== Records to use ==

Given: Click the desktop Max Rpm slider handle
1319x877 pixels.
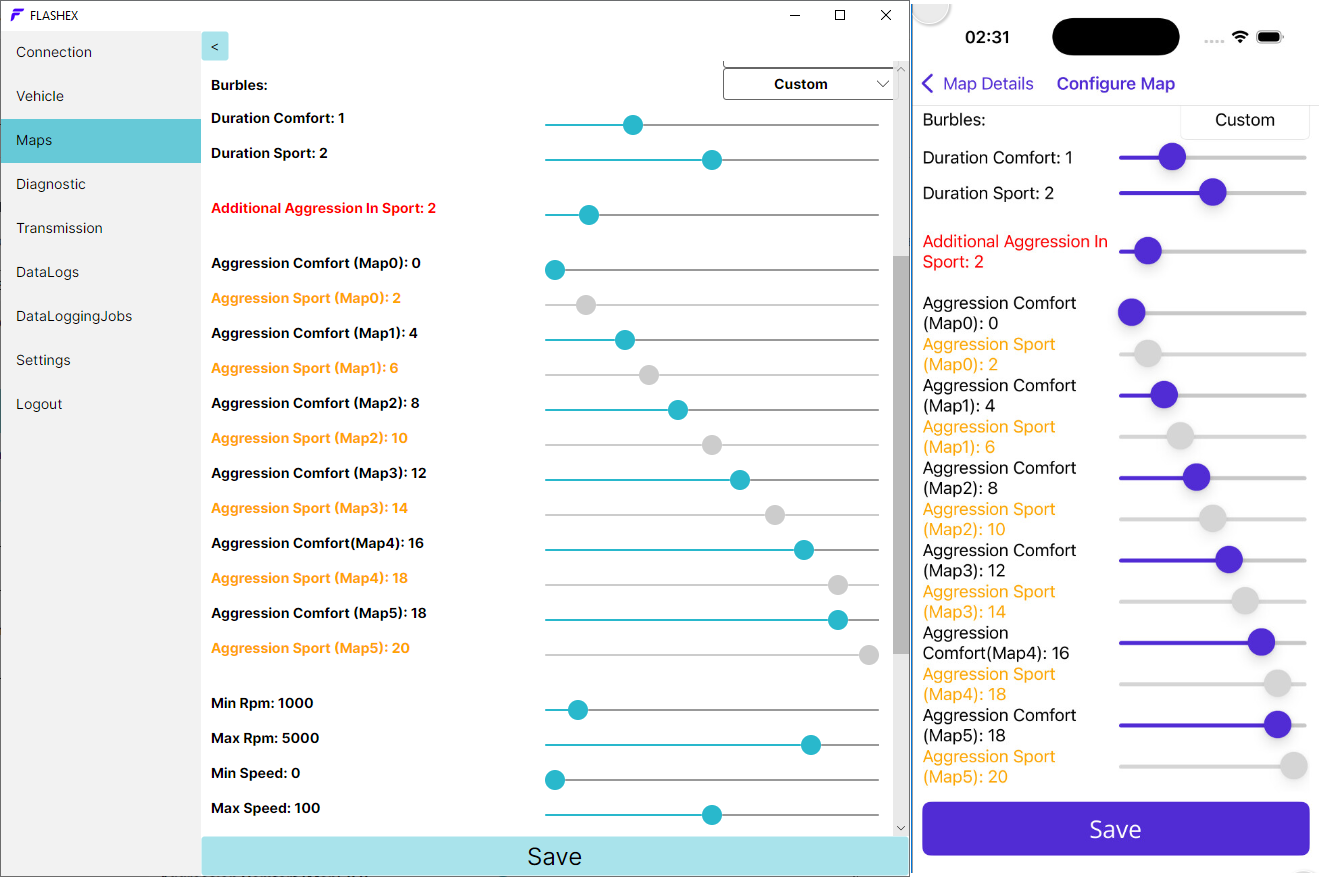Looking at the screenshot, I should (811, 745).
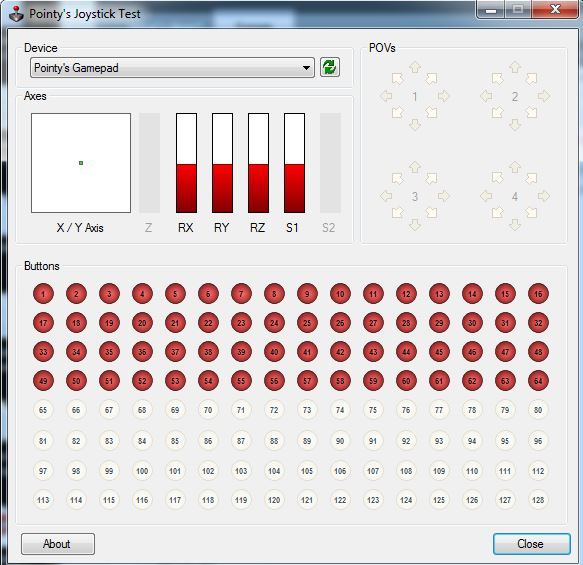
==
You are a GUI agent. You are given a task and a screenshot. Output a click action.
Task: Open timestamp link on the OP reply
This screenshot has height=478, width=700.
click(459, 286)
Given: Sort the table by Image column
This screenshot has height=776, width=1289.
* * *
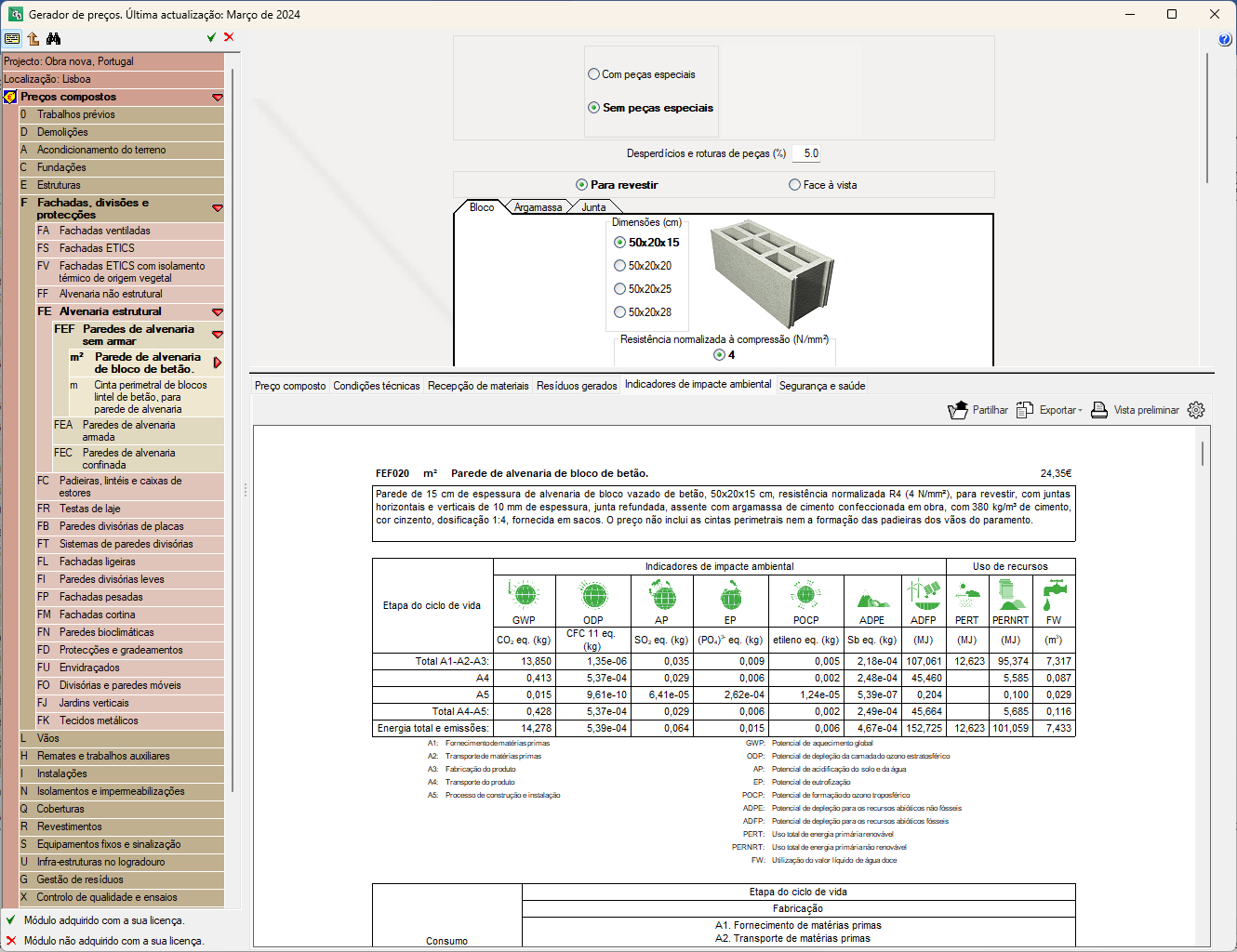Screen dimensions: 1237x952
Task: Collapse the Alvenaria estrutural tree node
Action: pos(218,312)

== Short problem ==
Reproduce the lines of the records without any change, starting at the line containing "Given: Sort the table by Image column" and ending at the line containing "This screenshot has height=776, width=1289.".

== Reply ==
Given: Sort the table by Image column
This screenshot has height=776, width=1289.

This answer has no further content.